● **Material to process**
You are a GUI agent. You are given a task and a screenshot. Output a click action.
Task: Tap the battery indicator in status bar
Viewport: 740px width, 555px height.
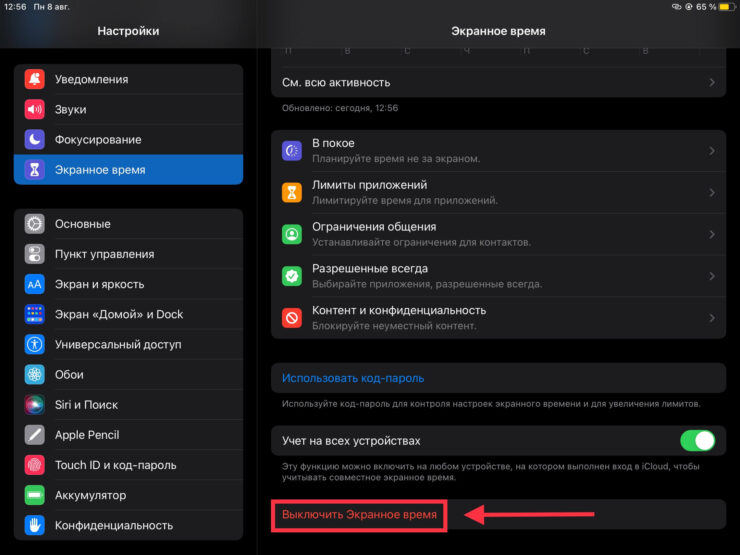(723, 7)
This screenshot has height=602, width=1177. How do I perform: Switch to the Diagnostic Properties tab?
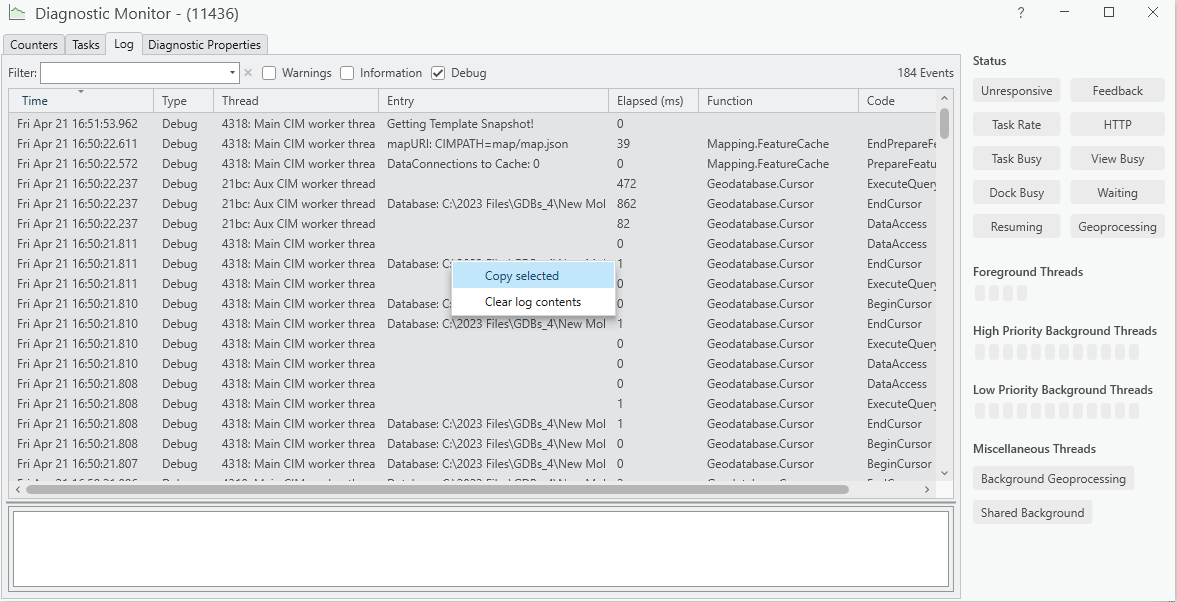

● **Task to complete**
An exact transcription of the material is required, without any pictures.

● **Result of the exercise**
You are a GUI agent. You are given a task and a screenshot. Output a click action.
Task: Tap the battery indicator in status bar
Viewport: 740px width, 555px height.
(723, 7)
This screenshot has height=602, width=1177. How do I perform: Switch to the Diagnostic Properties tab?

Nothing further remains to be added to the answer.